I haven’t seen a Baboon Spider yet, but I am emphatically not looking forward to it.
Despite my encounters with insects and the odd snake (my life was saved by Hai||om travelling companions at least once), I knew I could not research traditional knowledge without taking a few trips into the bush myself. It turns out that even though the Hai||om at this settlement have been in one place for some years, there are still regular trips of groups of kids into the surrounding scrubland to gather bush potatoes (wild root vegetables), black beetles and other foods in addition to the firewood they come back with each day. I accompanied some of the young girls and boys from the village (all between about 8 and 15) as they went on one of these trips. I traipsed along after them for a good few kilometres, hoping that it was plants we were after rather than animals, as I was not being particularly stealthy. Patiently, I was shown the leaves of the |harusa, or bush potato, and instructed to help in the search. Quite quickly I managed to point one out, and was promptly handed the digging stick and it was clear that if I wanted that one I needed to dig it out myself. I made a terrible hash of it, but eventually liberated it from the earth. This done, I pocketed my prize and we wandered further away from the settlement deeper into the grazing land.
This, by the way, is a bush potato, taken from a later trip with one of the two Hai||om in the village who could speak English.
If you listen really closely you can hear my attempts at Khoekhoegowab. They are not great.
What is also worth mentioning at this point is that by the end of the rainy season, the bush has grown up so thick in the pastures around the Hai||om settlement that visibility is barely ten metres, and I recognise absolutely none of the plants you can see in a given glance. I might as well be on an alien planet where every plant has inch-long thorns and all the animals are both capable and willing to kill you. Each block of a couple of metres looks absolutely the same as the last one, and I was completely and utterly in the hands of my young guides. I had my uses, however. Being twice the size of all the youngsters with me made me the perfect candidate for party pack-mule when it came to firewood.
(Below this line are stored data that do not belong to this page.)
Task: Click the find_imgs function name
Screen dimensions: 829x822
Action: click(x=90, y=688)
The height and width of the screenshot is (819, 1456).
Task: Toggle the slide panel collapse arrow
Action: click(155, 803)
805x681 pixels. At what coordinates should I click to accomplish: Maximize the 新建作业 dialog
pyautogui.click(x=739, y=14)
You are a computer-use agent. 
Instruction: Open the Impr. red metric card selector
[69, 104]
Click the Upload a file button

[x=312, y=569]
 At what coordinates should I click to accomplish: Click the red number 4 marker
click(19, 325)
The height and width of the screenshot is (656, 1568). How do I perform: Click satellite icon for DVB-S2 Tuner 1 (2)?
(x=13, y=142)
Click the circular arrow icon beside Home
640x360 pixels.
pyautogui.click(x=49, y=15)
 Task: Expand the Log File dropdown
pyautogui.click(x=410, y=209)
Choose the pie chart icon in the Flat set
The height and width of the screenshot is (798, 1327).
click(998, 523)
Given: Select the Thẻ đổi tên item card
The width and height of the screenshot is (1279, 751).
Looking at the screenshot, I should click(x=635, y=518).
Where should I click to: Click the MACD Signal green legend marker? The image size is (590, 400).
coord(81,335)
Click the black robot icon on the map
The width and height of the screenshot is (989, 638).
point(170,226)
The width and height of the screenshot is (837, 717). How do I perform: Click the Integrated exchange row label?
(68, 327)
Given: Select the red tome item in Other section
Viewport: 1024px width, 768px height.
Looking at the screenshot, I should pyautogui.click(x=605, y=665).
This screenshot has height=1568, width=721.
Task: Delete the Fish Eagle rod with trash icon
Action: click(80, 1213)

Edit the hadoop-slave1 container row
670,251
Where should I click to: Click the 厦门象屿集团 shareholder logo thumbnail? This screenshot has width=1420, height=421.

No complaints from me, however. I like to think I reimbursed them for having to put up with a wheezing white guy brandishing a camera.
Even with me in tow, that particular gathering trip was reasonably successful, the only truly paltry haul of |harusa coming from me, but at least I had most of a forest under my right arm.
Later, I was introduced to my English-speaking friend, and a few days afterwards he decided to take me on another walk through the bush, explaining to me all the plants and animals we saw, as well as their uses. I learned a lot from him, and hopefully will in the future, but the highlight of our walk was definitely this chameleon:
Awesome. I did discover, however, that I am not in fact that great at being a hunter-gatherer, as when I make up half the team, this is what we come back with:
It was great fun, I must say, although without a lifetime of experience backing me up I know I couldn’t live on it. Hopefully I might get better at finding the stuff in the 12 months I’m around. I’ll be somewhat useful, then. All I can say is that I can’t wait to go back.